Entries taken from a collection:
##############################
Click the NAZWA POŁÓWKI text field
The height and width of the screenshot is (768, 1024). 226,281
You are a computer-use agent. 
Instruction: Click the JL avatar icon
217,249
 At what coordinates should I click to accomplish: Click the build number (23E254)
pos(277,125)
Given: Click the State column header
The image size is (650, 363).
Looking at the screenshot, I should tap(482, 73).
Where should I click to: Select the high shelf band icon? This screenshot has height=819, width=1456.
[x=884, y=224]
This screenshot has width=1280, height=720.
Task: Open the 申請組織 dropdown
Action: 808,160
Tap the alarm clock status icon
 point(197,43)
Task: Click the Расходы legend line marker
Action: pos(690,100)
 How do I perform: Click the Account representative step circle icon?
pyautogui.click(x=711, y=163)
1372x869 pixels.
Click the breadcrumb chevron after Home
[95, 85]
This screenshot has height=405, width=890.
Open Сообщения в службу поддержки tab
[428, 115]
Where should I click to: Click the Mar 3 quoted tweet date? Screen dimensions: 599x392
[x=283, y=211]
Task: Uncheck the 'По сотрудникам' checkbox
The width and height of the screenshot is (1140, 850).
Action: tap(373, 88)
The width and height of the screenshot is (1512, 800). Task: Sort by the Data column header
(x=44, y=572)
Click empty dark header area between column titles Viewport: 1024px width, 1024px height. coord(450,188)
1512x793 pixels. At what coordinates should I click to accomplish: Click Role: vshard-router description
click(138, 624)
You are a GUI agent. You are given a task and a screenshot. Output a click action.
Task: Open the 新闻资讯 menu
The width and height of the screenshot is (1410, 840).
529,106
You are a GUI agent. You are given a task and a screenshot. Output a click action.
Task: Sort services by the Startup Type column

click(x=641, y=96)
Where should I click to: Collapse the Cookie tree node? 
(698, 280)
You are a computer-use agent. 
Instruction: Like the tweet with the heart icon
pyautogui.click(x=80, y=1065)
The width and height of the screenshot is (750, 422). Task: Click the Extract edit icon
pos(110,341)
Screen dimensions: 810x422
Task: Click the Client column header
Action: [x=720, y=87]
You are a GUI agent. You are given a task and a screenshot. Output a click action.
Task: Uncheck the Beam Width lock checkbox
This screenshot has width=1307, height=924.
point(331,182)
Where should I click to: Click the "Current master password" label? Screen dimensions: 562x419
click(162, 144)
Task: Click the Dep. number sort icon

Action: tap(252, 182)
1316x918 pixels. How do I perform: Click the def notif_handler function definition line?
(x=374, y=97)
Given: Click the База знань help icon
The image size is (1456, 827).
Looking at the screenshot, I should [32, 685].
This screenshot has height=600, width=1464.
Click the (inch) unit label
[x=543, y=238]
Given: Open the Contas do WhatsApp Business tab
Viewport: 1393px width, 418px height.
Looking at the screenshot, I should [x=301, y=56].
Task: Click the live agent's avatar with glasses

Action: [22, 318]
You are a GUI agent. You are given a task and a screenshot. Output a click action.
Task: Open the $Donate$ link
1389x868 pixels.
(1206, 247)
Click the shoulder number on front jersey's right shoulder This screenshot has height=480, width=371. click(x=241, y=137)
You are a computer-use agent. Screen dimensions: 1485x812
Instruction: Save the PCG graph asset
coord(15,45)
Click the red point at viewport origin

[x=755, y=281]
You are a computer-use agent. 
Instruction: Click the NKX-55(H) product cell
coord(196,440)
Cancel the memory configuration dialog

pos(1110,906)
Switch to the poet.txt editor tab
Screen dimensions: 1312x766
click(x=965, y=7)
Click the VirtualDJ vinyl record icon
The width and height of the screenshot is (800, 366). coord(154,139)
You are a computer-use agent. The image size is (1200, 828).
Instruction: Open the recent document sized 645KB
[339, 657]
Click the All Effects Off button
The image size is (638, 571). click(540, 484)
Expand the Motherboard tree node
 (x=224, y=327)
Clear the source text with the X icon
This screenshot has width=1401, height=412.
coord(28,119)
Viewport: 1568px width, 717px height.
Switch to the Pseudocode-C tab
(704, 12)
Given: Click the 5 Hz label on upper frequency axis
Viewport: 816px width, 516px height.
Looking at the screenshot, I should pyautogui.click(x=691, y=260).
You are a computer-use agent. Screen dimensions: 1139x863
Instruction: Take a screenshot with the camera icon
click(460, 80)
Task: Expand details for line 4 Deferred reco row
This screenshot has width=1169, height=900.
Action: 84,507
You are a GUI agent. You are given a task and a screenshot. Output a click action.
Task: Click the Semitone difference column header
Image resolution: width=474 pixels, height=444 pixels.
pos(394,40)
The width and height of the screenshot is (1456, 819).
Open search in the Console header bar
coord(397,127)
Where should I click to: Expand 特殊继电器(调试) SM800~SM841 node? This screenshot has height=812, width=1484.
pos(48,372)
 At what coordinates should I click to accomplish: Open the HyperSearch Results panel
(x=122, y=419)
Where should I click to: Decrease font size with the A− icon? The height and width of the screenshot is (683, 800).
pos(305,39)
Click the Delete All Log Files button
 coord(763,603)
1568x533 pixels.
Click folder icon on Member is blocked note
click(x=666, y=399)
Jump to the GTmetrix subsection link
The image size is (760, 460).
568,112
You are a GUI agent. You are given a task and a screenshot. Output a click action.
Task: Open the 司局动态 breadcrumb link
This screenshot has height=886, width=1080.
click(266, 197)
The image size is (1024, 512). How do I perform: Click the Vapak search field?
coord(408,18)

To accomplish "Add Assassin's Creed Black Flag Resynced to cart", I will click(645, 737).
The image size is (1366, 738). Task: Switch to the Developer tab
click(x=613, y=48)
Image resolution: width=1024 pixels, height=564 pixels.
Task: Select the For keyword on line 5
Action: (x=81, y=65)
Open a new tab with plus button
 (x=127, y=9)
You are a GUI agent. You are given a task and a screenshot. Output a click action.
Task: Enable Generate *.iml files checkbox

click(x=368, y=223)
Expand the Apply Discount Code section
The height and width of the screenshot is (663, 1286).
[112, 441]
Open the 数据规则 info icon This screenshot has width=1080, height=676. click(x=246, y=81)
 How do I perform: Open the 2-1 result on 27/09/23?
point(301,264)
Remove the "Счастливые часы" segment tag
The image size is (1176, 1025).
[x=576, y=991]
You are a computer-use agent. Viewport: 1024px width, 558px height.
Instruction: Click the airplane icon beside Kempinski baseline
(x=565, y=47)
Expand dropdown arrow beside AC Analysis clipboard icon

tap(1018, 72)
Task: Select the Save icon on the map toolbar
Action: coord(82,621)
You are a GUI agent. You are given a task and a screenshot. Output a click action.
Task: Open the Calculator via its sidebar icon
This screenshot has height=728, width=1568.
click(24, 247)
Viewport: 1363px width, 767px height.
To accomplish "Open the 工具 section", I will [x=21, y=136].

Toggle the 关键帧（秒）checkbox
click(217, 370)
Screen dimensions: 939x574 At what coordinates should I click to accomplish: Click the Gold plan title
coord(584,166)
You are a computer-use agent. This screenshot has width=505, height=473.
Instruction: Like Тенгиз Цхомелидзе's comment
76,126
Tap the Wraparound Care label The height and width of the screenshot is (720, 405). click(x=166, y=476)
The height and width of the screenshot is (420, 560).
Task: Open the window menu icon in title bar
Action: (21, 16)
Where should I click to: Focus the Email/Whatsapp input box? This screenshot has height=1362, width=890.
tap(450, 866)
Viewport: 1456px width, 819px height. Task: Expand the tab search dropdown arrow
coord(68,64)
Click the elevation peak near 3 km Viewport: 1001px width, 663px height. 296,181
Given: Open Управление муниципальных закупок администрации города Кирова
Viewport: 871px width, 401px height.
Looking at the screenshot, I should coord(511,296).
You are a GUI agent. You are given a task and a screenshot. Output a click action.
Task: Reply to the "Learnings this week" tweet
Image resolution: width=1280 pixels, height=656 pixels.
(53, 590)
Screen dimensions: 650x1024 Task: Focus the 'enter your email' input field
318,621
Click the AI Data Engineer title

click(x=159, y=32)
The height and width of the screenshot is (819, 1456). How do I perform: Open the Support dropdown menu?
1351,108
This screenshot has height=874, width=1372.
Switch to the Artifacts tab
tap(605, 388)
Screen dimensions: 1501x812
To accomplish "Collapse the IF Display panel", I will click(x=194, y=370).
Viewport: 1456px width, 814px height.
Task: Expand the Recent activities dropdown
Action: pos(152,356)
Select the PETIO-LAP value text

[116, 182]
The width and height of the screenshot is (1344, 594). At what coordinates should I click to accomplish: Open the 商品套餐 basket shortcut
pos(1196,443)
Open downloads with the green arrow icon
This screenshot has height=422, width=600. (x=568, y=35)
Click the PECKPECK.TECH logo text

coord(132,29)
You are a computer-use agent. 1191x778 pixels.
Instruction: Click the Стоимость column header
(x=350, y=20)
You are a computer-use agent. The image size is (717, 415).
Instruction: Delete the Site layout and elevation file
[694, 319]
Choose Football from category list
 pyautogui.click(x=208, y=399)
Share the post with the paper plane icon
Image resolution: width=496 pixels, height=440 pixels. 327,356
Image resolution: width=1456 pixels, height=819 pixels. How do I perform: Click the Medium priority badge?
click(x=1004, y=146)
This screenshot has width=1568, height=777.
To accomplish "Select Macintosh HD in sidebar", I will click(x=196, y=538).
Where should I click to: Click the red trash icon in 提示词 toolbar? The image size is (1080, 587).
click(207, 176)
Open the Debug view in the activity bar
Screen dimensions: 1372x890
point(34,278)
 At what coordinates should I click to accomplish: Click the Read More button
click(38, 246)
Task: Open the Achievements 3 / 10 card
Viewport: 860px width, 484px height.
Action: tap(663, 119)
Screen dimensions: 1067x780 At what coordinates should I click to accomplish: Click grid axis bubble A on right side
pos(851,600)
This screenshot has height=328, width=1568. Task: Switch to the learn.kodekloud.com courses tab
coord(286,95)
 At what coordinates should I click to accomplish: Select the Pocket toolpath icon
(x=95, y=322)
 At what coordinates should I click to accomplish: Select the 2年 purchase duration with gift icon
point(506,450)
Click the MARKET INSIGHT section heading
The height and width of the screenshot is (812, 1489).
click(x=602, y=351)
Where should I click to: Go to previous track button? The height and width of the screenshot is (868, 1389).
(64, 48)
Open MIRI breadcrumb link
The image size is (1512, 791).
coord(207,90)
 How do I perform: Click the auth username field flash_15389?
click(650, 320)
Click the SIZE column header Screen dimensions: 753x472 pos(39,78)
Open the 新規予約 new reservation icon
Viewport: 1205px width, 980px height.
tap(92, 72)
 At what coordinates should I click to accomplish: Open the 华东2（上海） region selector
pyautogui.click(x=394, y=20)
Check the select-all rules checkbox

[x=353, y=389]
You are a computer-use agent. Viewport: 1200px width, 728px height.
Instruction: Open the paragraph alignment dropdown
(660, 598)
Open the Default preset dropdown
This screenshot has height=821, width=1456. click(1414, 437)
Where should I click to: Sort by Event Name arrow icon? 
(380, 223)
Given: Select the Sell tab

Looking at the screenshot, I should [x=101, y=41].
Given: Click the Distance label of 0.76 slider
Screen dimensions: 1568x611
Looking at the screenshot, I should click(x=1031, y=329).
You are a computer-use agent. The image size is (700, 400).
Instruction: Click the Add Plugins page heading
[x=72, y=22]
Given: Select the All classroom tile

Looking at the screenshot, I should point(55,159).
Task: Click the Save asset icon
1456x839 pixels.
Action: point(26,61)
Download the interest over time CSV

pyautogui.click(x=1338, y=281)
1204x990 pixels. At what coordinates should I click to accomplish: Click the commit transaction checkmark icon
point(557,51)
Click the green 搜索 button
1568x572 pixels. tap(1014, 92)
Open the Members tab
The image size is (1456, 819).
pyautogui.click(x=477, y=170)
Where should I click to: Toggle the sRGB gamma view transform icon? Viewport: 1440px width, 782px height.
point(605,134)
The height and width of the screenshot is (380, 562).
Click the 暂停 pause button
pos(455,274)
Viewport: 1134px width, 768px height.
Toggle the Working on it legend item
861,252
##############################
◆ Aim of the exercise
Return the lines of the listing above exactly as they appear, from the line containing "How do I perform: Open the 2-1" through the line containing "tap(605, 388)", inclusive.

◆ Worked solution
 How do I perform: Open the 2-1 result on 27/09/23?
point(301,264)
Remove the "Счастливые часы" segment tag
The image size is (1176, 1025).
[x=576, y=991]
You are a computer-use agent. Viewport: 1024px width, 558px height.
Instruction: Click the airplane icon beside Kempinski baseline
(x=565, y=47)
Expand dropdown arrow beside AC Analysis clipboard icon

tap(1018, 72)
Task: Select the Save icon on the map toolbar
Action: coord(82,621)
You are a GUI agent. You are given a task and a screenshot. Output a click action.
Task: Open the Calculator via its sidebar icon
This screenshot has height=728, width=1568.
click(24, 247)
Viewport: 1363px width, 767px height.
To accomplish "Open the 工具 section", I will [x=21, y=136].

Toggle the 关键帧（秒）checkbox
click(217, 370)
Screen dimensions: 939x574 At what coordinates should I click to accomplish: Click the Gold plan title
coord(584,166)
You are a computer-use agent. This screenshot has width=505, height=473.
Instruction: Like Тенгиз Цхомелидзе's comment
76,126
Tap the Wraparound Care label The height and width of the screenshot is (720, 405). click(x=166, y=476)
The height and width of the screenshot is (420, 560).
Task: Open the window menu icon in title bar
Action: (21, 16)
Where should I click to: Focus the Email/Whatsapp input box? This screenshot has height=1362, width=890.
tap(450, 866)
Viewport: 1456px width, 819px height. Task: Expand the tab search dropdown arrow
coord(68,64)
Click the elevation peak near 3 km Viewport: 1001px width, 663px height. 296,181
Given: Open Управление муниципальных закупок администрации города Кирова
Viewport: 871px width, 401px height.
Looking at the screenshot, I should coord(511,296).
You are a GUI agent. You are given a task and a screenshot. Output a click action.
Task: Reply to the "Learnings this week" tweet
Image resolution: width=1280 pixels, height=656 pixels.
(53, 590)
Screen dimensions: 650x1024 Task: Focus the 'enter your email' input field
318,621
Click the AI Data Engineer title

click(x=159, y=32)
The height and width of the screenshot is (819, 1456). How do I perform: Open the Support dropdown menu?
1351,108
This screenshot has height=874, width=1372.
Switch to the Artifacts tab
tap(605, 388)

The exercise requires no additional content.